IA médica no ensino: como adotar com governança

Faculdades estão decidindo se permitem, incentivam ou restringem uso de IA no ensino médico. A pergunta certa não é "permitir ou não". É "com que governança permitir".

Leitura indicada

Para coordenações, docentes e comitês acadêmicos de faculdades de medicina.

Autoria: Arquitetura de produto em saúde e governança

Equipe acadêmica discutindo adoção de tecnologia em reunião

Pontos centrais

  • Proibir IA não é governança — é evitar a discussão.
  • Uso supervisionado com rastreabilidade é o modelo mais seguro.
  • Política institucional clara reduz ambiguidade e risco.

Três abordagens comuns e suas consequências

Faculdades costumam adotar uma de três posturas: proibir uso de IA, permitir sem diretriz ou permitir com governança.

Proibir é inviável — alunos usarão de qualquer forma. Permitir sem diretriz gera uso inconsistente e risco. Permitir com governança é o único modelo que combina realidade operacional e responsabilidade institucional.

O que uma política de governança precisa definir

Política útil responde perguntas concretas: quais ferramentas são recomendadas, quais decisões exigem validação presencial, como citar uso de IA em trabalho acadêmico, que dados de pacientes podem ou não entrar na plataforma.

  • Ferramentas recomendadas: apenas aquelas com rastreabilidade e curadoria.
  • Uso supervisionado em atividades assistenciais e de preceptoria.
  • Citação obrigatória em trabalhos acadêmicos quando IA foi usada.
  • Proibição explícita de inserir dados de paciente identificável em ferramentas sem compliance.

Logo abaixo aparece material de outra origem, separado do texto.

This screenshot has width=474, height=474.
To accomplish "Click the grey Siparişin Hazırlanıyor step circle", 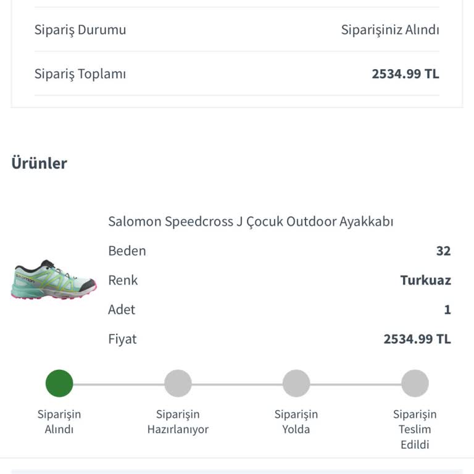I will tap(178, 383).
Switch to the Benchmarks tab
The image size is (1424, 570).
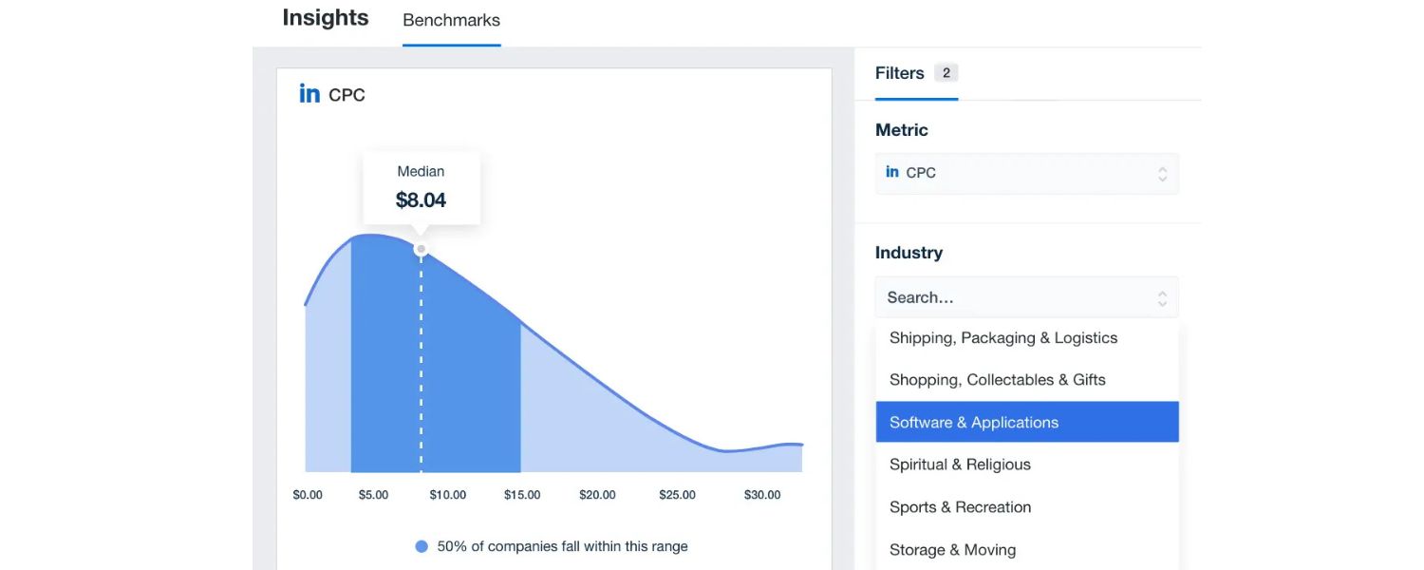pos(451,20)
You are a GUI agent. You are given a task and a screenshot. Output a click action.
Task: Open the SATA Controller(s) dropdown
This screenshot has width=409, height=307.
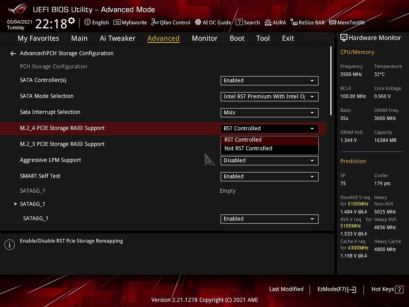(x=269, y=80)
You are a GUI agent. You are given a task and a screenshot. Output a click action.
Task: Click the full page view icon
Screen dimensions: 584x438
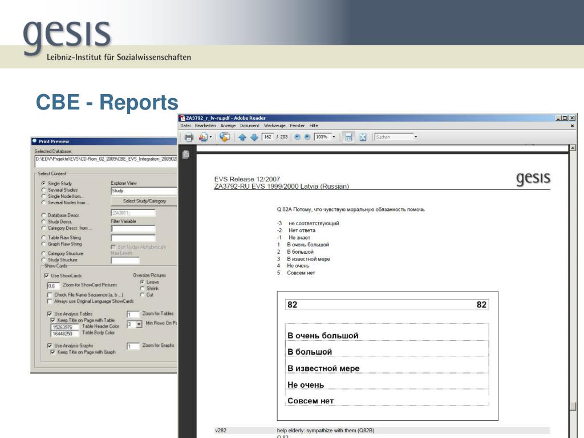pos(363,137)
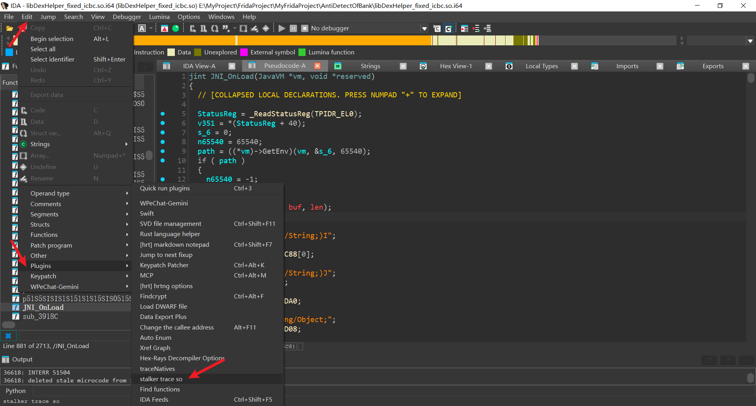
Task: Open the No debugger dropdown
Action: 424,28
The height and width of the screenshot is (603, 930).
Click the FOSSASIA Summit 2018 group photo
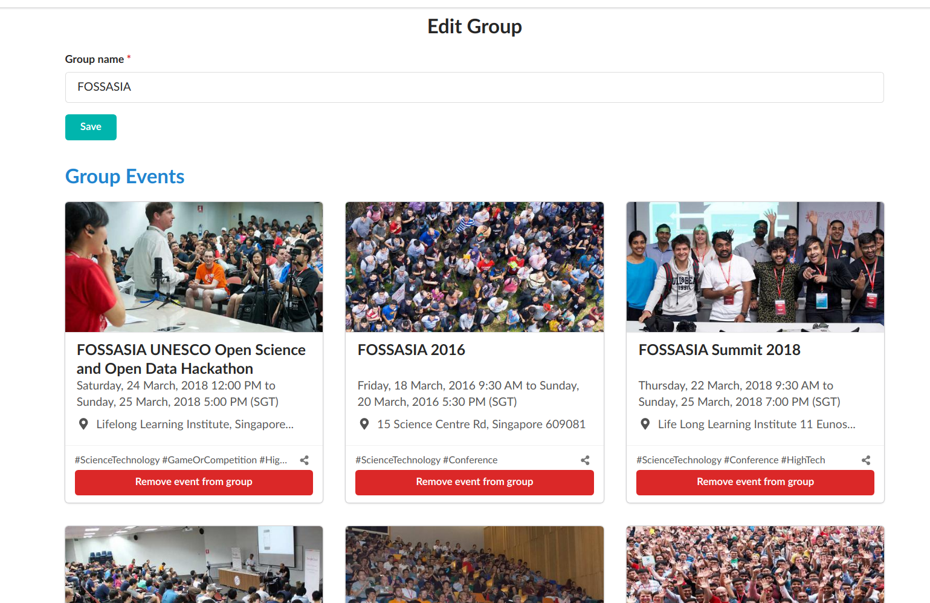click(755, 267)
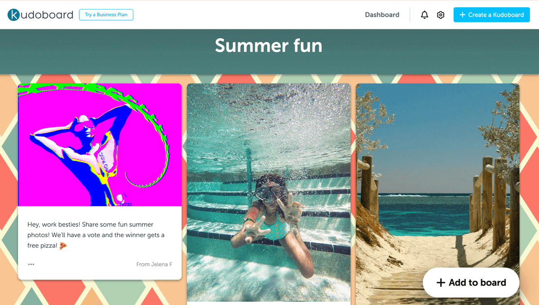Click the pizza emoji in the post message
Image resolution: width=539 pixels, height=305 pixels.
tap(63, 246)
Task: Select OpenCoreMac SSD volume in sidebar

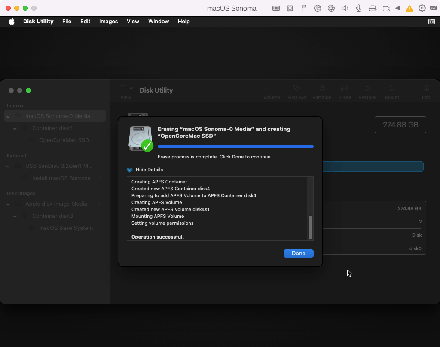Action: pos(64,140)
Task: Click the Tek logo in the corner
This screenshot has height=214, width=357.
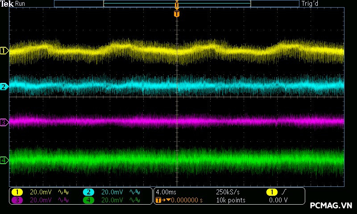Action: [x=7, y=4]
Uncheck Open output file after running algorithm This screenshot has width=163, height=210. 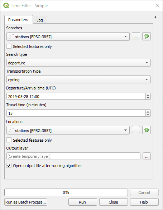[9, 166]
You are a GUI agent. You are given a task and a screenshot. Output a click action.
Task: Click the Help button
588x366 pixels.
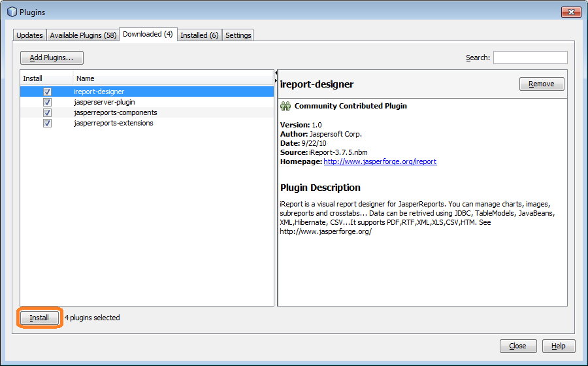coord(558,346)
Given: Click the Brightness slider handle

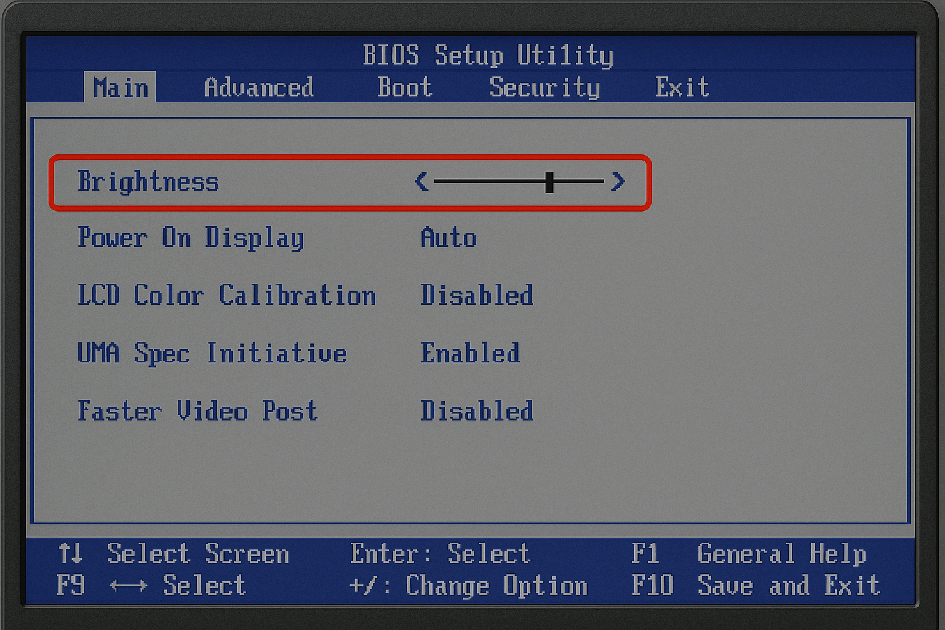Looking at the screenshot, I should point(549,181).
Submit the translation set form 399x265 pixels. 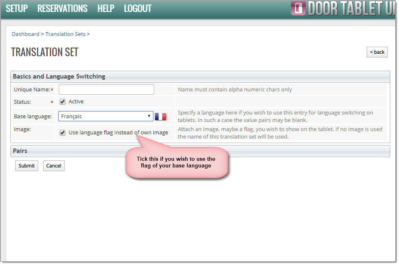(x=27, y=166)
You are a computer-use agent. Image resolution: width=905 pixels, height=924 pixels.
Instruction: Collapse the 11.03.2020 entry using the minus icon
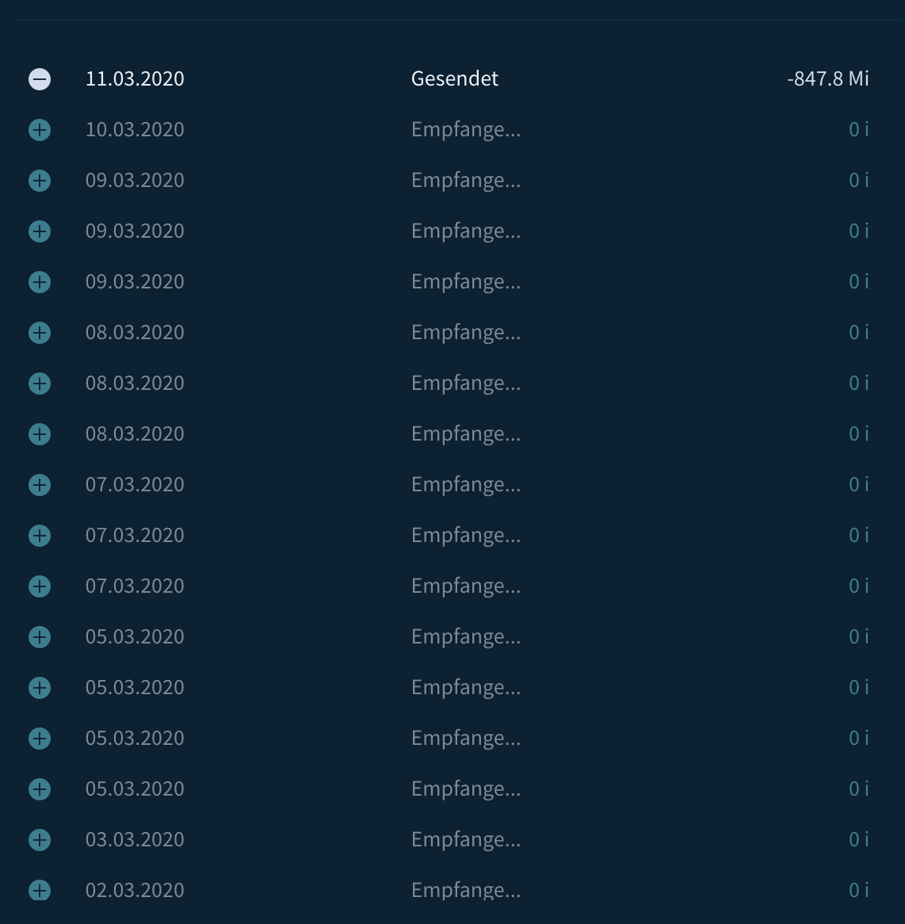(40, 79)

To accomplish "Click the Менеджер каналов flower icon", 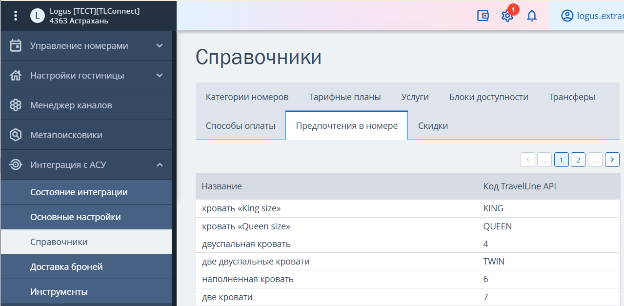I will (16, 105).
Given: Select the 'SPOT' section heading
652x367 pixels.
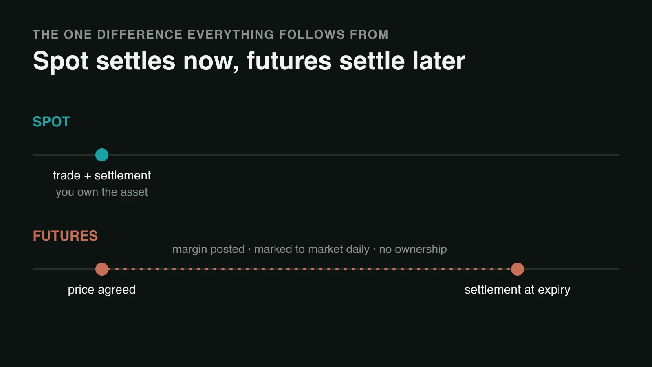Looking at the screenshot, I should coord(51,122).
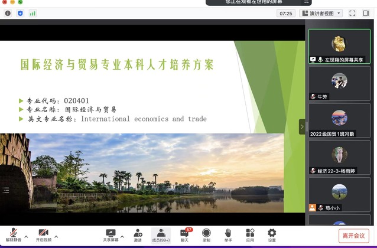Open the 邀请 invite icon
377x248 pixels.
click(138, 236)
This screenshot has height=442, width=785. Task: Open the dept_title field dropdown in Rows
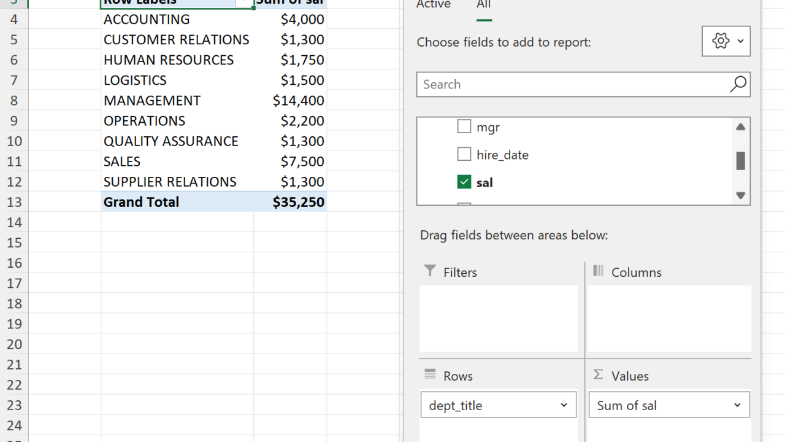pos(564,405)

Como treinar docentes para orientar alunos

Política escrita só funciona se docentes souberem aplicar. Treinamento curto (1 a 2 horas) para preceptores e coordenadores é suficiente para alinhar expectativas e identificar uso indevido.

Material didático sobre limites da IA médica também apoia formação do aluno, reduzindo uso descuidado por desconhecimento.

O papel de plataforma institucional

Adotar uma plataforma de IA médica institucional — com base curada, fontes rastreáveis e log auditável — dá à faculdade um caminho seguro: alunos usam a ferramenta oficial, o que reduz uso de alternativas opacas.

A plataforma institucional se torna parte da governança, não apenas ferramenta. Isso aproxima IA da prática acadêmica formal e afasta do uso improvisado.

Observação editorial

Este artigo tem caráter informativo e educacional. O conteúdo foi estruturado para apoiar revisão bibliográfica, atualização profissional e discussão técnica. A decisão assistencial permanece sob responsabilidade do profissional de saúde e do contexto institucional aplicável.